Мне очень нравилось, как она неожиданно усаживалась на стену или на разрушенную колонну среди обломков заднего двора Столпов Помпея, и погружалась в беспросветную печаль по поводу некоей идеи, только что ее осенившей. «Ты правда в это веришь?» — говорила она с такой печалью в голосе, что я бывал тронут и позабавлен одновременно. «А почему ты улыбаешься? Ты всегда улыбаешься, когда речь идет о самых серьезных вещах». Если бы она меня понимала, то обнаружила бы когда-нибудь, что те из нас, кто обладает глубокими чувствами и кто осознает неугасимый сумбур человеческой мысли, могут дать лишь один ответ — ироничную нежность и молчание.
Алмазной от звезд ночью, в которой светлячки в шуршащей сухой траве отдавали свое призрачное розовато-лиловое сверкание небу, не оставалось ничего, кроме как сидеть около нее, гладить эту темноволосую голову и молчать. Где-то под нами, подобно темной реке, несла свой смысл благородная цитата, которую Балтазар взял в качестве образчика абстракции и которую он зачитал голосом, слегка дрожащим от волнения и усталости. «День тела есть ночь духа. Когда тела оканчивают свой труд, человеческий дух начинает свою работу, а сон духа есть пробуждение тела». И потом, как удар грома: «Зло — это добро наизнанку».
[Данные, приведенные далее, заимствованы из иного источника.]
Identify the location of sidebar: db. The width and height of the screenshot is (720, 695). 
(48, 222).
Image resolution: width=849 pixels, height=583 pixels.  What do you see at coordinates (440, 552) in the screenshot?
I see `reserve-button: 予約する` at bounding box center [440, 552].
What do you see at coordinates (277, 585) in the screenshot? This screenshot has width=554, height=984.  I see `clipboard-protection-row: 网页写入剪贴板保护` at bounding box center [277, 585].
Я долго сомневался в том, что Нессим держит ее в поле своего зрения; в конце концов, она казалась свободной, как летучая мышь, чтобы по ночам облететь город, и никогда я не слышал, чтобы от нее требовали отчета. Нелегко следить за таким изменчивым существом, в столь многих точках касающимся жизни города. Тем не менее, весьма вероятно, что за ней наблюдали, иначе не обошлось бы без неприятностей. Однажды они пригласили меня на обед. Когда не было гостей, мы обедали в небольшом павильоне в дальнем конце сада, где летняя прохлада могла смешиваться с шепотом воды, вытекающей из четырех львиных голов по краям фонтана. Именно в тот раз Жюстина опаздывала, и Нессим сидел один, опустив завеси, спиной к западу и длинными мягкими пальцами задумчиво полировал желтый нефрит из своей коллекции.
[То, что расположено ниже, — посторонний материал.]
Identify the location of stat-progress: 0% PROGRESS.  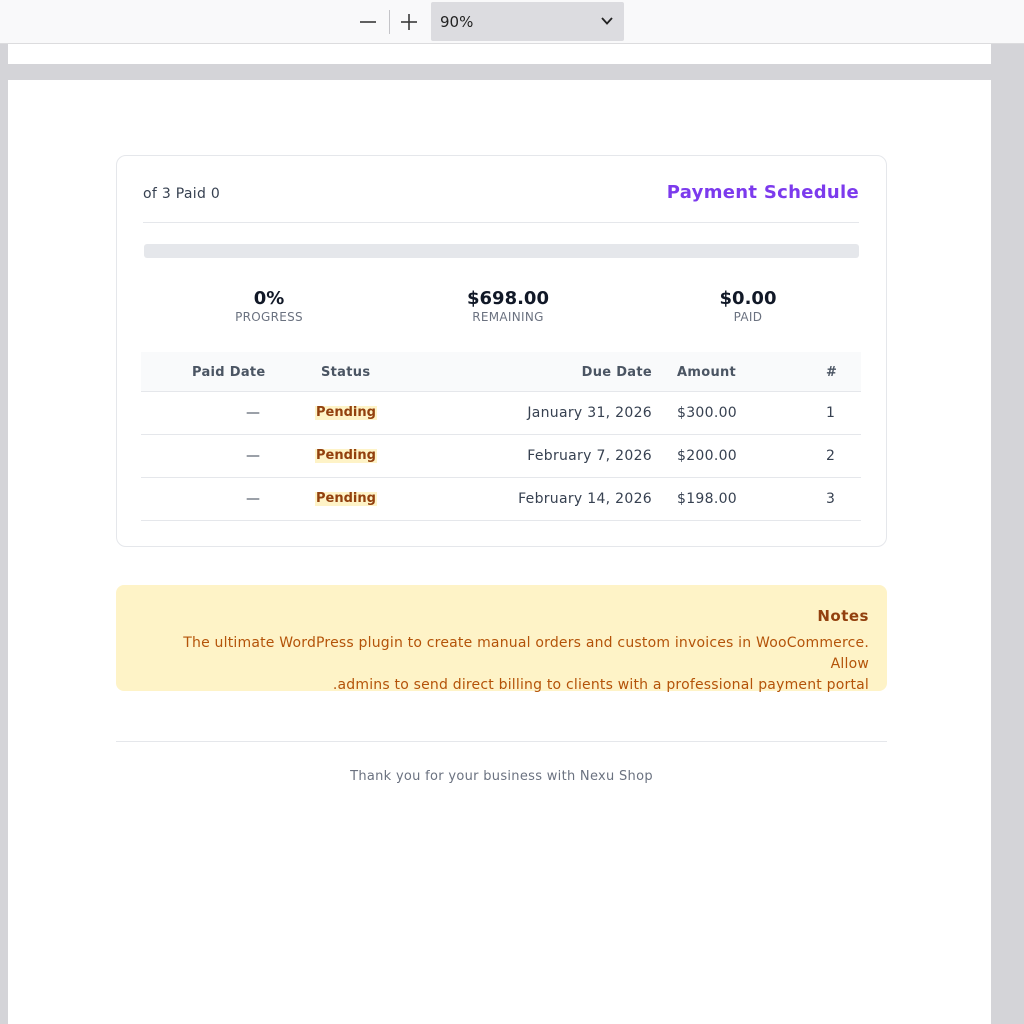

Прошло уже сорок минут с назначенного часа и он успел подать знак, чтобы накрывали, когда маленький черный телефон издал тихий тонкий звук. Он подошел к столу, со вздохом поднял трубку, и я услышал, как он нетерпеливо сказал «да»; потом он некоторое время говорил тихим голосом, вдруг перейдя на арабский, и на мгновение мне показалось, что с ним по телефону говорил Мнемджан. Я не знаю, почему я почувствовал это. Он что-то быстро нацарапал на конверте и, положив трубку, на секунду застыл, вспоминая, что написал. Потом он повернулся ко мне и неожиданно сказал: «Жюстине может потребоваться наша помощь. Ты пойдешь со мной?» И, не ожидая ответа, сбежал по ступенькам, мимо пруда с лилиями — по направлению к гаражу. Я старался поспевать за ним, и ему потребовалось всего несколько минут, чтобы выехать на небольшой спортивной машине на улицу Фуада и начать путь вниз, к морю. Хотя было еще не поздно, прохожие встречались редко, и мы неслись вдоль изгибающихся склонов Эспланады по направлению к яхт-клубу, догоняя немногочисленные запряженные лошадьми кареты («повозки любви»), слоняющиеся вверх-вниз возле моря.